A scene from “Missing: The Lucie Blackman Case.” (Photo courtesy Netflix)

“Missing: The Lucie Blackman Case,” Netflix’s latest true-crime case, streaming Wednesday, brings to light an international missing person case that remains sadly relevant.

On July 1, 2000, British flight attendant turned Tokyo nightclub hostess Lucie Blackman, 21, goes missing.  When her father and look-alike younger sister arrive in Japan to press the police in finding Blackman, the attractive, obviously beloved blonde quickly becomes an international media sensation.

The spur to reviving this decades-old case was a book written by Shoji Takao.  For the documentary Hyoe Yamamoto, who went to high school in Massachusetts, knew there were many cultural complexities to consider.  In both Tokyo and London Lucie Blackman almost instantaneously became a tabloid headliner. Once other victims were discovered and the police realized they were chasing a sexual predator, the coverage increased.

“For myself, the first if obvious challenge was whether we’re going to be able to get any access to the relatives or the victims,” Yamamoto, began in a Zoom interview. “Although we thought that we had a chance of putting it together anyways — because we’re telling the story from the perspective of detectives, which we knew that we had access. So that was a starting point.

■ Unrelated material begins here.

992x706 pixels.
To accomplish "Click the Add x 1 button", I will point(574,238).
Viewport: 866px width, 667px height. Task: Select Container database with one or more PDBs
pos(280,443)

“But it wasn’t just a matter of integrity and credibility in the documentary whether we can get access to the victims or the immediate families. In the end, we did so. Still, that was a bit of a challenge.”

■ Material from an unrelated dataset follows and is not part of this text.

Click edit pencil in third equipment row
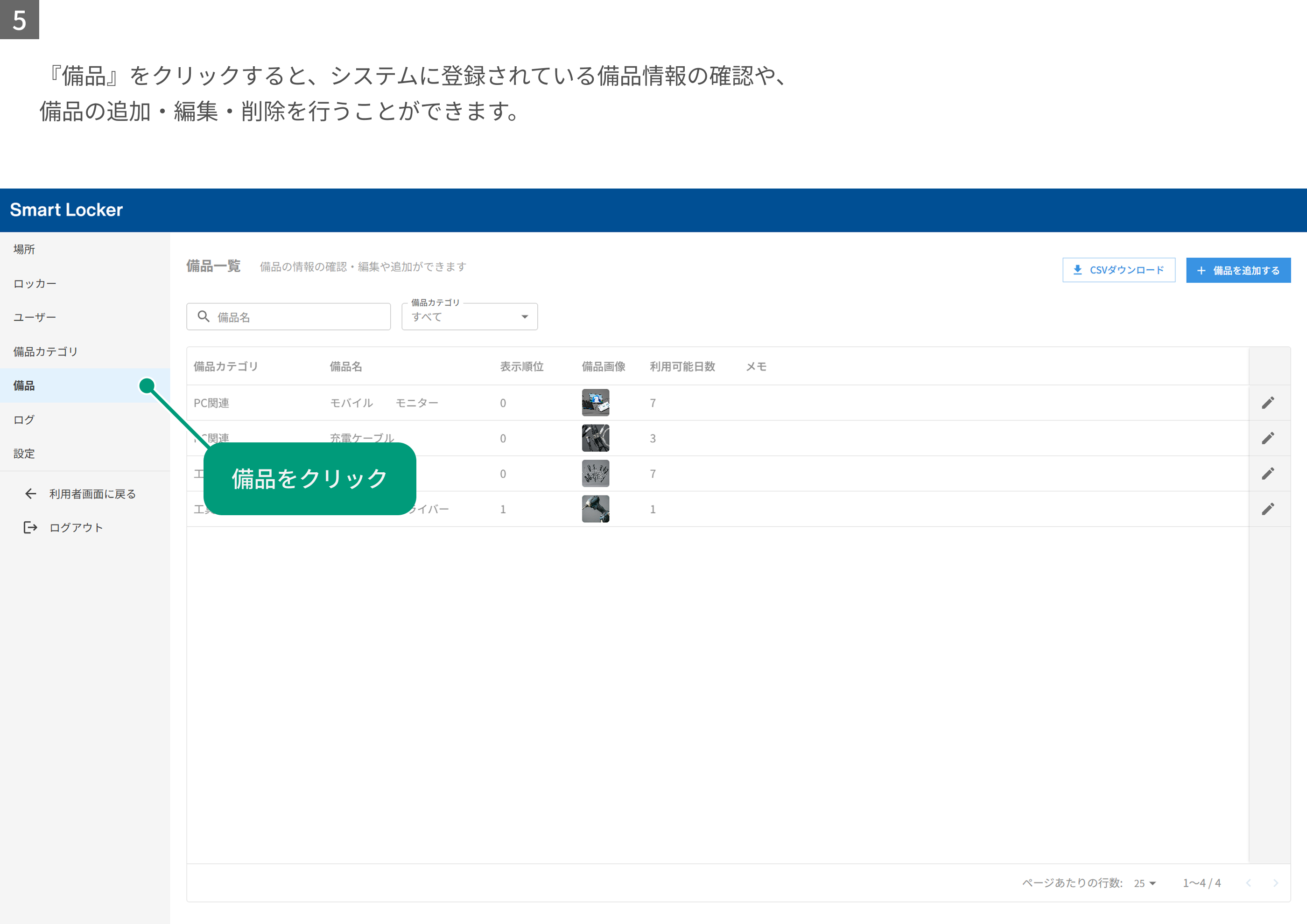 point(1268,473)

Most helpful from the first report of his missing daughter was Lucy’s father Tim Blackman.

“Doing a story like this, sometimes it was overwhelming,” the director observed. “While Tim Blackman agreed to do it, it was clearly a very difficult experience for him.  Lucie’s parents came with a specific intention to raise a lot of fuss in the media. That certainly helped to get a lot of media attention.

“And then it turned out that this case had a whole bunch of other victims.”

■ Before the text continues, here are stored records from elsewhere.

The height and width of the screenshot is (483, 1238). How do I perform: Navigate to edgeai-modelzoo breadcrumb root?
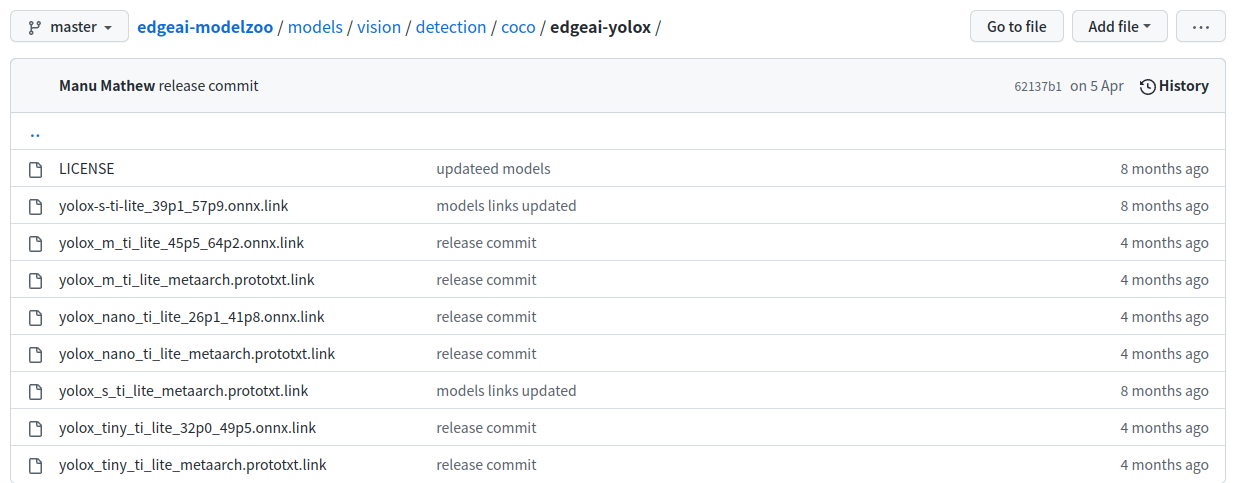click(x=205, y=27)
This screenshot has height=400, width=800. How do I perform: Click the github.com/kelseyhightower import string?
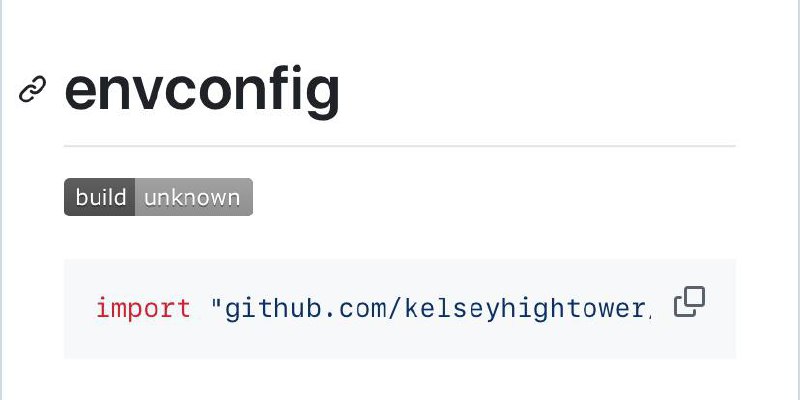(x=431, y=308)
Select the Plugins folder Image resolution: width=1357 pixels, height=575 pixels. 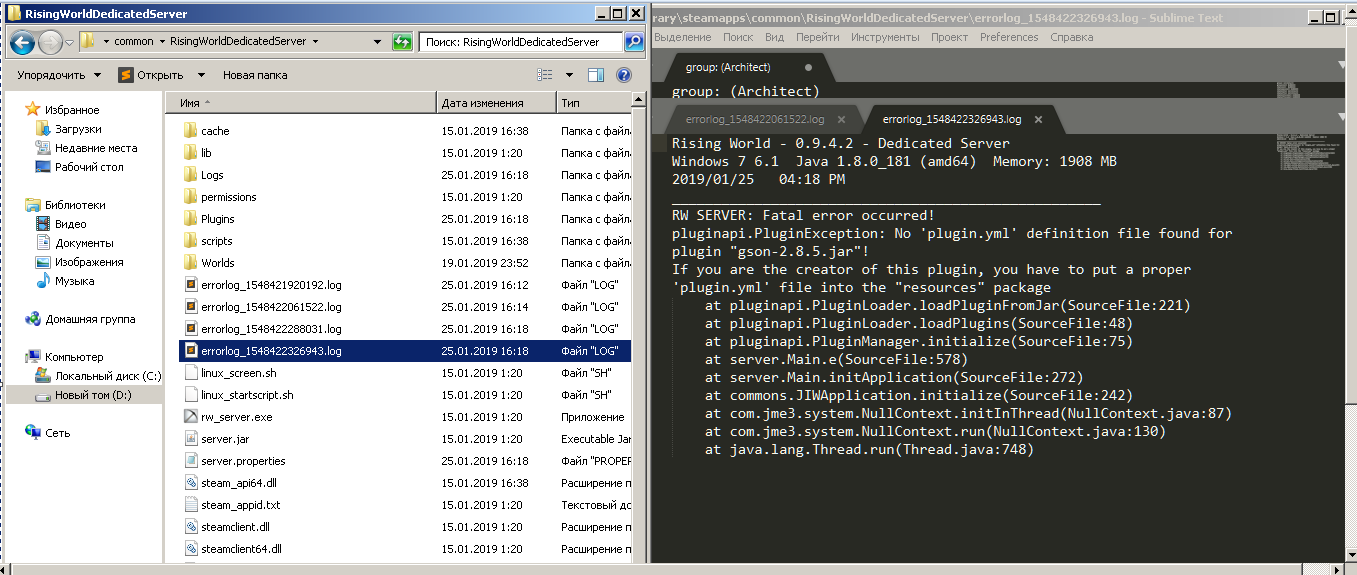point(218,219)
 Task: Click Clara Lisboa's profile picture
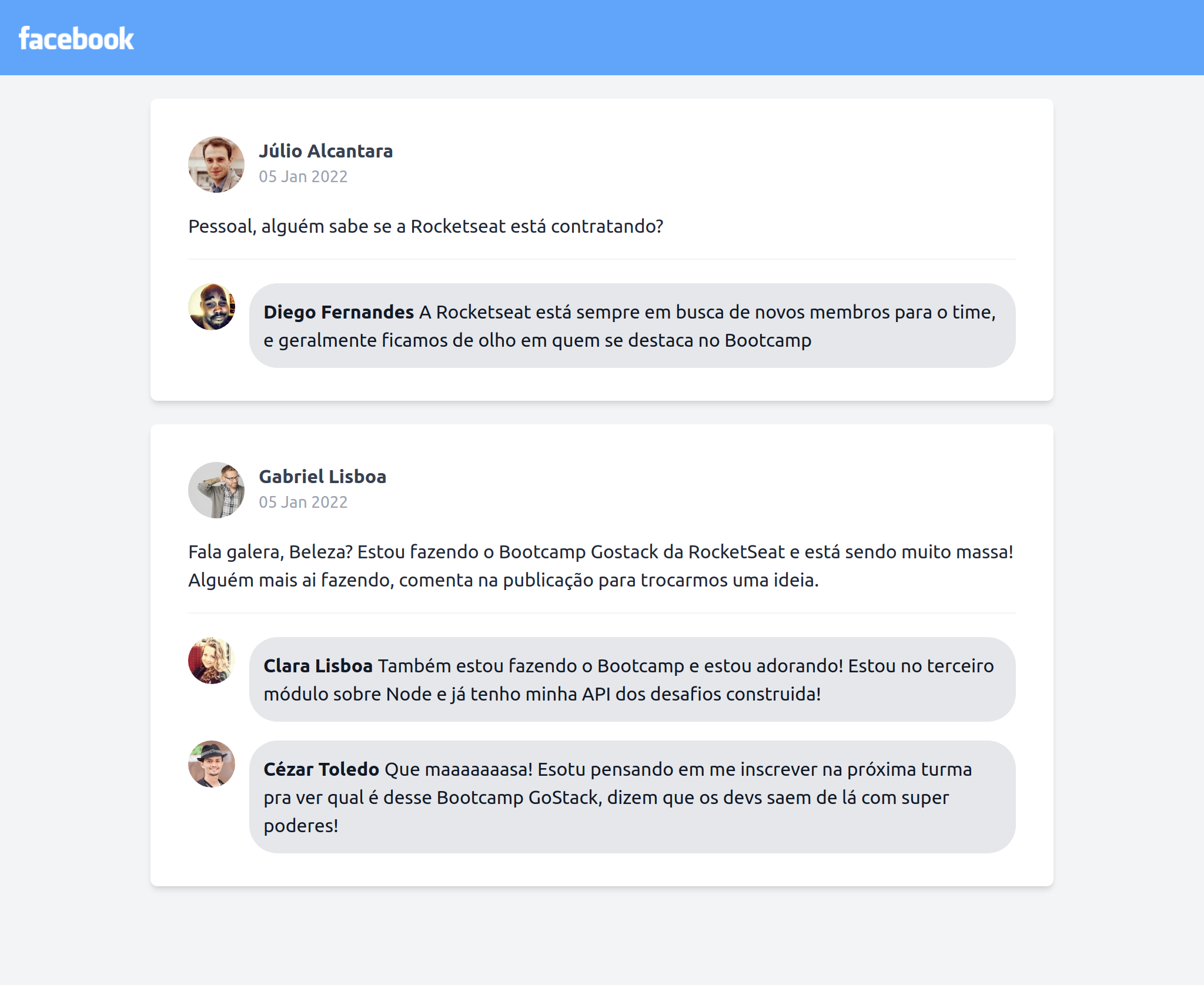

The detectives get lucky and focus on a suspect, a wealthy if mysterious Korean loner with a passion for luxury cars. His method was meticulously chronicled by his homemade videos which were seized when he was arrested.  He would make a date with a hostess from Tokyo’s Roppongi nightclub district.  When they’ve driven to his suburban apartment, he drugged them, sometimes with chloroform, and raped them (while filming). When they wake, he drives them back home.

“Why Lucie was murdered when all of these other women woke up and went on with their lives, still remains a mystery today,” Yamamoto said.  “Something clearly happened.”